Mixed Membership Models for Multilevel Functional Data

TL;DR

This paper introduces a hierarchical mixed membership model for multilevel functional data, enabling partial class memberships and scalable analysis, demonstrated on EEG data from children with ASD.

Contribution

It extends mixed membership models to multilevel functional data using a hierarchical Karhunen-Loeve approach with a novel prior for identifiability.

Findings

Model effectively captures partial memberships in EEG data.

Hierarchical approach improves scalability and flexibility.

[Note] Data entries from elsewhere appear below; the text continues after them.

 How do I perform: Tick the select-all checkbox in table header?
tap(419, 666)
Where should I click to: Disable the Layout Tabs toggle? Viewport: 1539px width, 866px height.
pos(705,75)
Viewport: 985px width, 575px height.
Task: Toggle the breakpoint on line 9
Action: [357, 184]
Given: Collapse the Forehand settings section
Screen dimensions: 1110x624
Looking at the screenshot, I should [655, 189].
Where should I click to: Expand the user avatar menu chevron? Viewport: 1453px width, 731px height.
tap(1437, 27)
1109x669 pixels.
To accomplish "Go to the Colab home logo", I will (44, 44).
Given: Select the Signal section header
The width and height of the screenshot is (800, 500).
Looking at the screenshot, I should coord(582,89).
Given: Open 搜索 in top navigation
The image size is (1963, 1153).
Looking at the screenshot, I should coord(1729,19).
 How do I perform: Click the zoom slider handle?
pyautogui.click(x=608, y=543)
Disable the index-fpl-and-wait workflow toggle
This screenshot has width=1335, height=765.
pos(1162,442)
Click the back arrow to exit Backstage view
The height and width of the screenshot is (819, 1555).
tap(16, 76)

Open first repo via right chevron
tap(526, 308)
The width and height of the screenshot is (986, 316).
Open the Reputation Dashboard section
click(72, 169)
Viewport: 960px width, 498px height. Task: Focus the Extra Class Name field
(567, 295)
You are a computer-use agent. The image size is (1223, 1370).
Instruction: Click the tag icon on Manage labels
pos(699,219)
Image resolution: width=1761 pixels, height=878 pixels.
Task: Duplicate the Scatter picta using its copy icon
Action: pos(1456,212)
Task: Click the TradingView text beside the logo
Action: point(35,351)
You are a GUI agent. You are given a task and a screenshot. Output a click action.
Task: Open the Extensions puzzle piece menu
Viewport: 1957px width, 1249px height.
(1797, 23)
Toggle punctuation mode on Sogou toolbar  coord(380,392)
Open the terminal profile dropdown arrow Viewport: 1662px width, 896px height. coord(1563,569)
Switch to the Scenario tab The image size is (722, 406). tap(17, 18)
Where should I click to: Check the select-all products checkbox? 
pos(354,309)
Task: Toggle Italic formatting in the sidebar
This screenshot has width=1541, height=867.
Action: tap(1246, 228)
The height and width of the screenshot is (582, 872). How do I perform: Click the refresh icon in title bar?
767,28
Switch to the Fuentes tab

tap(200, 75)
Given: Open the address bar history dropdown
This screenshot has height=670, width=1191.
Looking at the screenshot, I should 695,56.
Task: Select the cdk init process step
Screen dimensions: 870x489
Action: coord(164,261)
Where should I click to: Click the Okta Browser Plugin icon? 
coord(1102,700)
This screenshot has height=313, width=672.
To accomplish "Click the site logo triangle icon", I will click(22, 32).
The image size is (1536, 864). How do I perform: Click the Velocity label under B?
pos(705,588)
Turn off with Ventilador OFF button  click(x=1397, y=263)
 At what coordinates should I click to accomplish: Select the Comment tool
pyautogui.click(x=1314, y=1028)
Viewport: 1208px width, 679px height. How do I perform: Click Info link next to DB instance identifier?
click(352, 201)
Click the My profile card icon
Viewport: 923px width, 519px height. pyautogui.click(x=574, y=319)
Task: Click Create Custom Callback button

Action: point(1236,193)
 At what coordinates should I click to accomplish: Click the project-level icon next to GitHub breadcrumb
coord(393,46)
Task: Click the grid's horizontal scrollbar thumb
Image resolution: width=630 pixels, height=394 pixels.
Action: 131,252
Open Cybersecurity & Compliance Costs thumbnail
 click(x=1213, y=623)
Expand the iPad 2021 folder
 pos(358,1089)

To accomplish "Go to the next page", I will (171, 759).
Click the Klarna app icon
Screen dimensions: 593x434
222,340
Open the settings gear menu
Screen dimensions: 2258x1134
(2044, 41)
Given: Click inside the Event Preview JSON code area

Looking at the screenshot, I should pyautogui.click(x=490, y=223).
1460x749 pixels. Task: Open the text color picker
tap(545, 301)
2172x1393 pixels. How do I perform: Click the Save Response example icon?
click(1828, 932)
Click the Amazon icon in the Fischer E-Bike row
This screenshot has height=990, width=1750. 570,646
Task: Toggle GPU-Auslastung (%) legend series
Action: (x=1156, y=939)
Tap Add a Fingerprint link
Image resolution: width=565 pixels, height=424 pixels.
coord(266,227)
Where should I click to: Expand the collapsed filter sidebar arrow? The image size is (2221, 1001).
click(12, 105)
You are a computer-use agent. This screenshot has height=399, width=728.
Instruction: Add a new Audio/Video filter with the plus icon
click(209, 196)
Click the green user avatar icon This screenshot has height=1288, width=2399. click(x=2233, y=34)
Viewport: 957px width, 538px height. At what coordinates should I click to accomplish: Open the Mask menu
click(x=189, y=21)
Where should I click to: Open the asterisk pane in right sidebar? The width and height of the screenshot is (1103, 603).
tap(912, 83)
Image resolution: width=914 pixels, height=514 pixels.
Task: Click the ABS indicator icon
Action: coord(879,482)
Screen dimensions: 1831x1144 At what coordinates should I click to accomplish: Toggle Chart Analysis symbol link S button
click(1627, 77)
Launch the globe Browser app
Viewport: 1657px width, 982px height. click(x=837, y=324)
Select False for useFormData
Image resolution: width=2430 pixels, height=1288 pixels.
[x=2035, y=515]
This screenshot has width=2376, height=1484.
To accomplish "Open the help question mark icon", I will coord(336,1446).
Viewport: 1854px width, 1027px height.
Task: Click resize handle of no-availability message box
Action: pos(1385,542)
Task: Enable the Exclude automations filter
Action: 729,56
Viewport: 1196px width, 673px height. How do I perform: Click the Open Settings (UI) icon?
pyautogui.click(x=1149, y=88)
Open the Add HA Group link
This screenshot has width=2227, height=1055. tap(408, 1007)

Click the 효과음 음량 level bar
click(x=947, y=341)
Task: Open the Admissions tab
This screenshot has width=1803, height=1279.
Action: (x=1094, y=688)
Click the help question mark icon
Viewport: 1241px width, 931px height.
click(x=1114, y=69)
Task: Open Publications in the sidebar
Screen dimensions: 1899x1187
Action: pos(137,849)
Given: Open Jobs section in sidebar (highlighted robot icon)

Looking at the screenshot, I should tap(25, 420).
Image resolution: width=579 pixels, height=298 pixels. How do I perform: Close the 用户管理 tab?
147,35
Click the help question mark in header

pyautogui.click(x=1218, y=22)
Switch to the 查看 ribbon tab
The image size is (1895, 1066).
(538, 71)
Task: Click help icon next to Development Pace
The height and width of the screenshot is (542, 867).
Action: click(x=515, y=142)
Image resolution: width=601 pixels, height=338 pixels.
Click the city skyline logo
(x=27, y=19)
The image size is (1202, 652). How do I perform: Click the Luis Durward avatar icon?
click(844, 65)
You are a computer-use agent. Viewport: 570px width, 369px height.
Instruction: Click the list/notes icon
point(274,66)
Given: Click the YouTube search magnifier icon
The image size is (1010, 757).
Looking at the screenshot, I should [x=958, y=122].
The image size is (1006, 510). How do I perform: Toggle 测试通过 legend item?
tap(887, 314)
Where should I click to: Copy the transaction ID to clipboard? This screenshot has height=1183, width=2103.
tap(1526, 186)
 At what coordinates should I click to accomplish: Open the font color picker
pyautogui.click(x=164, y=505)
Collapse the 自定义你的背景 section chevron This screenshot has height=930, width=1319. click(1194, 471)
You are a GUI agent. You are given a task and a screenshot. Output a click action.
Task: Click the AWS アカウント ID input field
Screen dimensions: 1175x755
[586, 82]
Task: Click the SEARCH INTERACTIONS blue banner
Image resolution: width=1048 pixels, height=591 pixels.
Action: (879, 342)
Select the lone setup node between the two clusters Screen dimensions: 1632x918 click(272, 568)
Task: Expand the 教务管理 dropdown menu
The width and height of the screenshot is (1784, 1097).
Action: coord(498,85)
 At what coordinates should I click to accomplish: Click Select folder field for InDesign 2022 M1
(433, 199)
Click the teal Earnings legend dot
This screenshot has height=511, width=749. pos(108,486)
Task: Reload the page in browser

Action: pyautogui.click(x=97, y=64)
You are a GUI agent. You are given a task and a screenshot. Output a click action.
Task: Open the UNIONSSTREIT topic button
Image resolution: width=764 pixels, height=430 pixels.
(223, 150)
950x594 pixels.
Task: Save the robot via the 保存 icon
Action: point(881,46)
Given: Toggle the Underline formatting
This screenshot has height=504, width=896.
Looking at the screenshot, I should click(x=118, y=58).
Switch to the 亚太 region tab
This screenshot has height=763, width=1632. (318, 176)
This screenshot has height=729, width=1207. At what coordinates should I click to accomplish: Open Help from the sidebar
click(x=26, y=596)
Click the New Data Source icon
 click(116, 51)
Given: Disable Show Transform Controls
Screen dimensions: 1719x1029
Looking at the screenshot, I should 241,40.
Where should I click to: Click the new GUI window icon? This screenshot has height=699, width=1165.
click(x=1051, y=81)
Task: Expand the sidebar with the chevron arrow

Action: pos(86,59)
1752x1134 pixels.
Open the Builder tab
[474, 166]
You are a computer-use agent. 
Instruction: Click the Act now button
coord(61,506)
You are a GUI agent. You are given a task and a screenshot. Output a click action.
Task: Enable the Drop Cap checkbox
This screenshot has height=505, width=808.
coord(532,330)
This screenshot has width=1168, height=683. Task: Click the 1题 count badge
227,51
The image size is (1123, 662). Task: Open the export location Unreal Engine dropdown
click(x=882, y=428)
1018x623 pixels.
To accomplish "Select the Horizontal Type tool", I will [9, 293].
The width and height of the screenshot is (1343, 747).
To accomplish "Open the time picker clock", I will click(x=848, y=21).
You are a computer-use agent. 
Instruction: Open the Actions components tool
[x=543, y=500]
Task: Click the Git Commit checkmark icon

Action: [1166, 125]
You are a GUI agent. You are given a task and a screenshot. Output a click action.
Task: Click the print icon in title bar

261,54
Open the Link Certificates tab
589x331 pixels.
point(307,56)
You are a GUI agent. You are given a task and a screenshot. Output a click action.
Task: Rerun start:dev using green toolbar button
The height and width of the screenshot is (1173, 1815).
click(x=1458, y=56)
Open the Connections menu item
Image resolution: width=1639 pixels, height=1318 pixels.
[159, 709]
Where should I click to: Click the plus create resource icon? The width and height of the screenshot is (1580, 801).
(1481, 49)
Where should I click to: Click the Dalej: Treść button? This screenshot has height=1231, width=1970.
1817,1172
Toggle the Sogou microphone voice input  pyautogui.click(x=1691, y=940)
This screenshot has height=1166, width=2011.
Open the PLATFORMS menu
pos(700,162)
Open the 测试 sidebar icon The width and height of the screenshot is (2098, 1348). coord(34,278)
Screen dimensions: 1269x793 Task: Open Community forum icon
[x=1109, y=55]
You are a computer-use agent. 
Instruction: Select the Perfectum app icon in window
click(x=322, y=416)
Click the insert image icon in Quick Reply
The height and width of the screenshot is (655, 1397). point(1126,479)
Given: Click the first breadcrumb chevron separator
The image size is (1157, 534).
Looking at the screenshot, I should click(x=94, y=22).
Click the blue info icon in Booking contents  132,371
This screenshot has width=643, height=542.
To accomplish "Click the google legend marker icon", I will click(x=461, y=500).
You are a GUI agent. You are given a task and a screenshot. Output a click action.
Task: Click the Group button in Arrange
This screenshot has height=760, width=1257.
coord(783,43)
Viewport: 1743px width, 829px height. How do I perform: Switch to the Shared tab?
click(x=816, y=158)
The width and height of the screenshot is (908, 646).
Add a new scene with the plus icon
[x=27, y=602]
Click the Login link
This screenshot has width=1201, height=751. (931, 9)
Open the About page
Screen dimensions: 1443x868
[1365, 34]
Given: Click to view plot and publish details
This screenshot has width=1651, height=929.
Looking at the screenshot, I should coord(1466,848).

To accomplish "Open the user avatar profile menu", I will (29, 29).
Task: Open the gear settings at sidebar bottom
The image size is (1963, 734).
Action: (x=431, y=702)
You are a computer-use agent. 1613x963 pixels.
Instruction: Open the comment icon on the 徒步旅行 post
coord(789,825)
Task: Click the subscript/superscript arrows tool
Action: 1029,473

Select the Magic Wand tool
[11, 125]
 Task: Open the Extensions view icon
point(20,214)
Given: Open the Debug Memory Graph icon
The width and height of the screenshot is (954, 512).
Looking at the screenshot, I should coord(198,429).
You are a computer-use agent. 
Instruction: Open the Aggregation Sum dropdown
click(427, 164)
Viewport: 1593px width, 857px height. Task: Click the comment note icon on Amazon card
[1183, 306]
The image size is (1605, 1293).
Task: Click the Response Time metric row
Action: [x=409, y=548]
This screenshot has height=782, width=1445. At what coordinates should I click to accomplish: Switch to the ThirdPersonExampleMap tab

Application to autism EEG data demonstrates practical utility.

Abstract

Mixed membership models extend classical clustering by substituting the notion of uncertain membership with the notion of mixed membership. In particular, these models allow each observation to partially belong to multiple pure membership classes. We discuss mixed membership models for functional data by extending the framework to multilevel functional observations. We show how the classical multivariate Karhunen-Loeve decomposition can be translated into a simple hierarchical model for scalable and flexible expressivity of the underlying stochastic processes. The identifiability of partial membership structures is aided by the definition of a hierarchical repulsive prior on the unitary simplex. Our work is motivated and illustrated by applications to a study on functional brain imaging through electroencephalography (EEG) of children with autism spectrum disorder (ASD).